Let’s get wet! The physical properties of water
The medium in which biological systems operate is water, and the physical properties of water influence the biological systems. Therefore, it’s important to review some water properties from general chemistry.
Water is a polar molecule
Water is a bent molecule, not linear (see Figure 2-1). The hydrogen atoms have a partially positive charge
FIGURE 2-1: Structure of a water molecule.
Water has strong intermolecular forces
Normally, partial charges such as those found in a water molecule result in an intermolecular force known as a dipole-dipole force, in which the positive end of one molecule attracts the negative end of another molecule. The very high electronegativity of oxygen combined with the fact that a hydrogen atom has only one electron results in a charge difference significantly greater than you’d normally expect. This charge difference leads to stronger-than-expected intermolecular forces (stronger than the dipole-dipole forces), and these forces have a special name: hydrogen bonds.
Hydrogen bonds in oxygen- and nitrogen-containing molecules are very important in biochemistry because they influence reactions between such molecules and the structures of these biological molecules. The interaction between water and other molecules in which there may be an opportunity for hydrogen bonding explains such properties as solubility in water and reactions that occur with water as a solvent (more on that in a minute).
Water has a high specific heat
Specific heat is the amount of heat required to increase the temperature of a gram of water by 1 degree Celsius. The high specific heat of water means that changing the temperature of water isn’t easy. Water also has a high heat of vaporization, the quantity of heat required at a specified temperature to convert a specified mass of liquid into vapor. Humans can rid their bodies of a great deal of heat when their sweat evaporates from their skin, making sweat a very effective cooling method. We’re sure you’ll notice this cooling effect during your biochem exams.
Water’s most important biochemical role: The solvent
The polar nature of water means that it attracts (soaks up) other polar materials.

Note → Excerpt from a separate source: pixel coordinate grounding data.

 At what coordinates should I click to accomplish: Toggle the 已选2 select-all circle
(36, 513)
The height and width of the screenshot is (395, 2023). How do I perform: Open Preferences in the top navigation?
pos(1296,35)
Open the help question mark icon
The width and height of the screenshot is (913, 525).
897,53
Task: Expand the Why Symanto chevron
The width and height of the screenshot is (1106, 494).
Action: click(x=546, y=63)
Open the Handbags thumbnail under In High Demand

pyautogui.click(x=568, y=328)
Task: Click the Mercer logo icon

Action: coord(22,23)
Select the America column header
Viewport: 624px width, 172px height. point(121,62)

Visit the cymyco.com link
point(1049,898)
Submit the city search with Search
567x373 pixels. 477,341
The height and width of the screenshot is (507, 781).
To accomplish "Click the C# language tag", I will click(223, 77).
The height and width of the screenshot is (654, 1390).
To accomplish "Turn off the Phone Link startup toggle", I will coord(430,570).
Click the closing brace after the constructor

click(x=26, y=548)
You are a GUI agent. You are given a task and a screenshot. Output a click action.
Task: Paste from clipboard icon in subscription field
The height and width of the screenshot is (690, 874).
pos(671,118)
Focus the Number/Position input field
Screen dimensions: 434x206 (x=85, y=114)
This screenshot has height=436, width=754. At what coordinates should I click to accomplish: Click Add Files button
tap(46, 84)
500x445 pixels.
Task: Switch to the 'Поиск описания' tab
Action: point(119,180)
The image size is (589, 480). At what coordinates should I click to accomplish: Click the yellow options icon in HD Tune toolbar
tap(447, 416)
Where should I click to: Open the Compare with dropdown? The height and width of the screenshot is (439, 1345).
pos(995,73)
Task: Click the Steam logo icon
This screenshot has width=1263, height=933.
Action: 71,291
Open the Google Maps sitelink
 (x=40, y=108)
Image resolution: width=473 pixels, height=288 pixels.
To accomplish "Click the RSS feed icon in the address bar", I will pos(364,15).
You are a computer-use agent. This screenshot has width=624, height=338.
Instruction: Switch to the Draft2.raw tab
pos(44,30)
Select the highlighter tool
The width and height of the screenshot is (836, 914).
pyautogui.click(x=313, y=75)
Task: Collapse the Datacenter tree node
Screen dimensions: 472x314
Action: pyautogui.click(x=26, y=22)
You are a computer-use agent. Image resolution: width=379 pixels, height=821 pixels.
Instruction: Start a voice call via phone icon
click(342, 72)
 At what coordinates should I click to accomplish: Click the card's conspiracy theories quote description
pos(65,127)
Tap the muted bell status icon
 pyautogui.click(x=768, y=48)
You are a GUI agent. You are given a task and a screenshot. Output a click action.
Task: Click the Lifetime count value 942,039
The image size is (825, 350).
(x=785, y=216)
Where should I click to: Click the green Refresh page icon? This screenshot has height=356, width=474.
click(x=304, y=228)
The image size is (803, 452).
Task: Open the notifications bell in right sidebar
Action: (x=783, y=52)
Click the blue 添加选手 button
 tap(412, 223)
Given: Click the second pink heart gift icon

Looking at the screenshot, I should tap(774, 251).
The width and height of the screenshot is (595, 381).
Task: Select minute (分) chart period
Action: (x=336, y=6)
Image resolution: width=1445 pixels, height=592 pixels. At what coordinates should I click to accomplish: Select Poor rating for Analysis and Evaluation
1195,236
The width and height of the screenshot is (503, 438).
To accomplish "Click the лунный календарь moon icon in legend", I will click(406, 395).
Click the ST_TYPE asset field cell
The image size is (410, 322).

Water is often called the universal solvent because it dissolves so many types of substances. Many ionic substances dissolve in water because the negative ends of the water molecules attract the cations (positively charged ions) from the ionic compound (a compound resulting from the reaction of a metal with a nonmetal) and the positive ends attract the anions (negatively charged ions). Covalently bonded (resulting from the reactions between nonmetals) polar substances, such as alcohols and sugars, also are soluble in water because of the dipole-dipole (or hydrogen-bonding) interactions. However, covalently bonded nonpolar substances, such as fats and oils, aren’t soluble in water. Check out Chemistry For Dummies (written by this book’s coauthor, John T. Moore, and published by Wiley) for a discussion of chemical bonding.
Figure 2-2 shows the structure of a typical amphipathic molecule. The molecule appears on the left of Figure 2-2, with its hydrophilic and hydrophobic regions shown. The right side of Figure 2-2 is a symbolic way of representing the molecule. The round head is the hydrophilic portion, and the long tail is the hydrophobic portion.
FIGURE 2-2: Structure of a typical amphipathic (both water-loving and water-hating) molecule.
Certain amphipathic molecules, such as soap molecules, can form micelles, or very tiny droplets that surround insoluble materials. This characteristic is the basis of the cleaning power of soaps and detergents. The hydrophobic portion of the molecule (a long hydrocarbon chain)